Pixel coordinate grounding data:
----
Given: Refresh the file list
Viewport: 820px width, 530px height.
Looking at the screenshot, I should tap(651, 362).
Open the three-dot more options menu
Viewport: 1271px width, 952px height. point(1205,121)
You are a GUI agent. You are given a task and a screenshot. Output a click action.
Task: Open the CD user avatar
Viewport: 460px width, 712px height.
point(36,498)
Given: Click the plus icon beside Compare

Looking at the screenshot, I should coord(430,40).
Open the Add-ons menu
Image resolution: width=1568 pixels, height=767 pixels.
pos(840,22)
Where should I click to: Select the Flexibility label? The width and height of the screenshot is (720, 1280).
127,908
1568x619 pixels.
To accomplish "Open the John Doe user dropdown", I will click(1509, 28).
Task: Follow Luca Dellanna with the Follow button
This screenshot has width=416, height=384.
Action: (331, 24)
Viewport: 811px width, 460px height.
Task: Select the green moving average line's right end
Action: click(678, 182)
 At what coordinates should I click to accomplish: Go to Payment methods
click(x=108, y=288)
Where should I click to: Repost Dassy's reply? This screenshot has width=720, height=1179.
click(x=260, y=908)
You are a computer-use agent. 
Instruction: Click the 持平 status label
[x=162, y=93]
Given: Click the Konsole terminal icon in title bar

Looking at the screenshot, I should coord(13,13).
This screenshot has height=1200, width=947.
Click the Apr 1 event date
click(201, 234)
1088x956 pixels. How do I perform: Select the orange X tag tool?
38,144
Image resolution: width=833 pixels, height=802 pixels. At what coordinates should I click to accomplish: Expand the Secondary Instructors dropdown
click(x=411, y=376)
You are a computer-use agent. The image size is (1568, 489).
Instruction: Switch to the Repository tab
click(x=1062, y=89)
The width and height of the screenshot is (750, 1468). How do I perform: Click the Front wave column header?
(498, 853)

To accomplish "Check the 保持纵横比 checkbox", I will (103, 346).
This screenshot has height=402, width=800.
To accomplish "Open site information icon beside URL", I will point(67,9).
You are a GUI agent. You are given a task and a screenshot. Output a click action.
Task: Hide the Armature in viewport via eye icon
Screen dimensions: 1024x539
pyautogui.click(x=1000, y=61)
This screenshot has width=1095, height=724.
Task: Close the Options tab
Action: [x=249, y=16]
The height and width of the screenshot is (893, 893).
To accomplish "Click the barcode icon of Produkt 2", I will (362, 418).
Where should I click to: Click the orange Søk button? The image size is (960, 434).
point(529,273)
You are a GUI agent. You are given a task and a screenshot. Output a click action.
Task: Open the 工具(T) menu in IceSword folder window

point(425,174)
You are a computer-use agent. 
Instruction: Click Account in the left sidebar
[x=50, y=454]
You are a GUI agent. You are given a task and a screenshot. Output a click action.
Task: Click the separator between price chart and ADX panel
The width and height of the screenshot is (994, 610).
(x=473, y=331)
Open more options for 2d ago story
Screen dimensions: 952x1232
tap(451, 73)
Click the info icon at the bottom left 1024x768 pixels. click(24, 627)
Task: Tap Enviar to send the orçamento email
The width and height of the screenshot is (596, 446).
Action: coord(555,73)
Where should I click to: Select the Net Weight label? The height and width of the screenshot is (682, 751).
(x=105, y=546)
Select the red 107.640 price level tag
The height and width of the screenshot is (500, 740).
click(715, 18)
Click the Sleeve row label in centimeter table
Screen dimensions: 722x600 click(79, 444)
----
## Problem to solve
Show me all lines in the records that contain "price".

## Written reply
Task: Click the separator between price chart and ADX panel
Select the red 107.640 price level tag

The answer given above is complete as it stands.